Jenis-Jenis Air Menurut Mazhab Syafii
Jenis-Jenis Air Menurut Mazhab Syafii
(Jenis-Jenis Air berdasarkan Kitab Matan Abi Syuja’)
Air yang boleh digunakan untuk bersuci ada tujuh: Air hujan, air laut, air sungai, air sumur, mata air, air salju, dan air dingin (embun.(1)
Kemudian air itu dibagi menjadi empat bagian: Suci dan menyucikan serta tidak makruh, yaitu air Mutlak.(2) Air suci dan menyucikan yang Makruh, yaitu air Musyammas.(3) Air suci namun tidak menyucikan, yaitu air Musta’mal.(4) Air yang berubah karena bercampur dengan sesuatu yang suci.(5) Air najis, yaitu air yang bercampur najis dan jumlahnya tidak sampai dua kulah.(6) Atau airnya mencapai dua kulah, akan tetapi berubah.(7) Dua kulah air kira–kira berjumlah lima ratus liter Baghdad berdasarkan pendapat paling benar.(8)
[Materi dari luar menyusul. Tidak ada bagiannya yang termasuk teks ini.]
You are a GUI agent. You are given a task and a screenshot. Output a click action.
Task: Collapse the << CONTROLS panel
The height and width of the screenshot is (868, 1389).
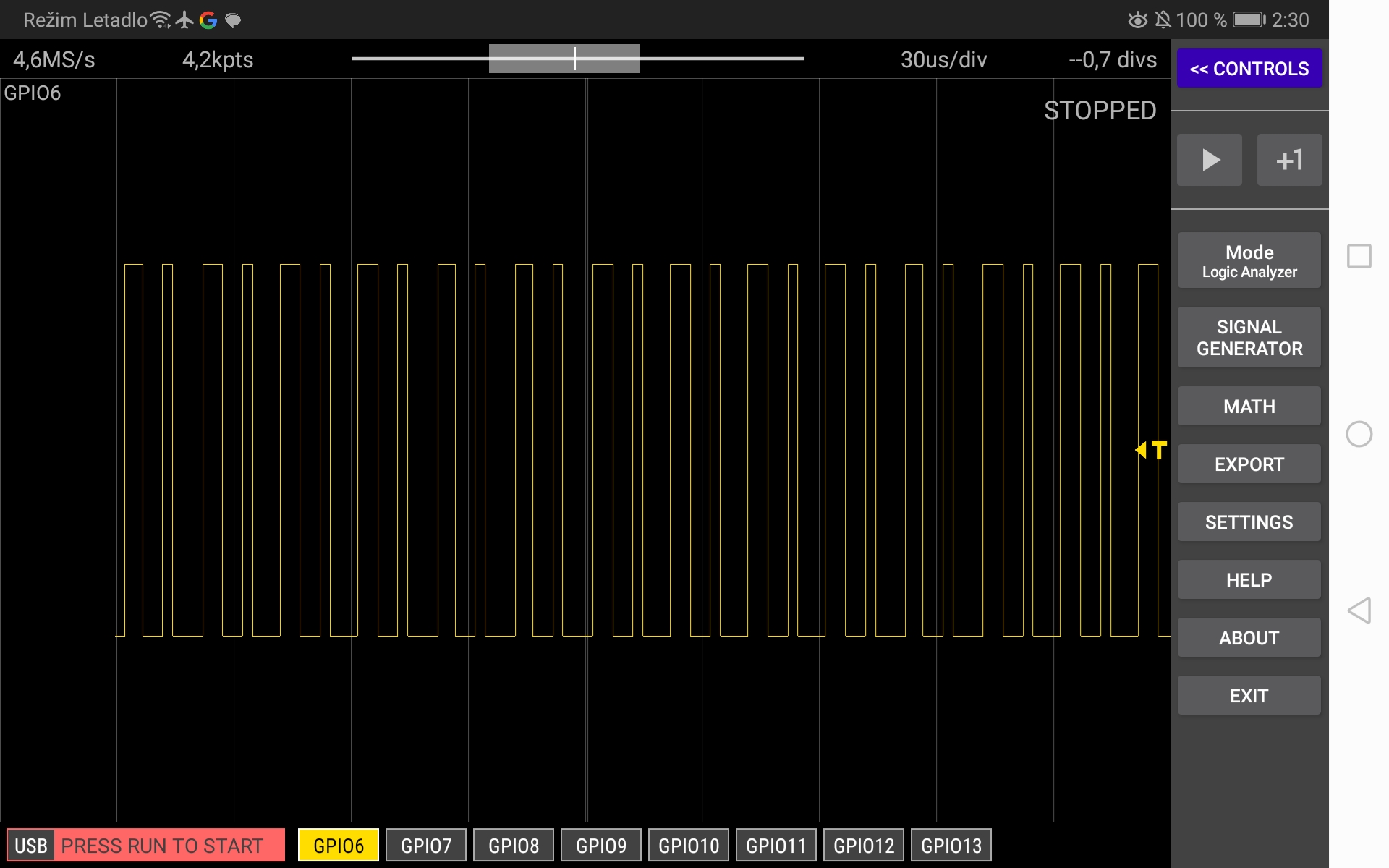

(Syarh Syeikh Dr. Musthafa Dibb al-Bugha)
(1) Secara ringkas mungkin dikatakan : Bersuci bisa dilakukan dengan setiap air yang keluar dari bumi dan turun dari langit.
Dasar kebolehan bersuci dengan air ini, di antaranya firman Allah Swt:
وَيُنَزِّلُ عَلَيْكُم مِّنَ ٱلسَّمَآءِ مَآءً لِّيُطَهِّرَكُم بِهِ
"Dan Allah menurunkan kepadamu hujan dari langit untuk mensucikan kamu dengan hujan itu “. [ Al Anfaal : 11 ]
Kemudian Hadits Nabi Muhammad Saw, di antaranya riwayat Abu Hurairah Radhiyallahu ‘Anhu berkata, “Seorang laki–laki bertanya kepada Rasulullah dan berkata, ‘Kami berlayar di lautan dan membawa sedikit air. Jikalau kami berwudhu’ dengannya, maka kami akan kehausan. Apakah kami boleh berwudhu’ dengan air laut?" Rasulullah Saw bersabda, “Laut itu suci airnya dan halal bangkainya." [Diriwayatkan oleh Al-Khamsah. At-Turmudzi berkata (69), “Derajat Hadits ini adalah Hasan Shahih]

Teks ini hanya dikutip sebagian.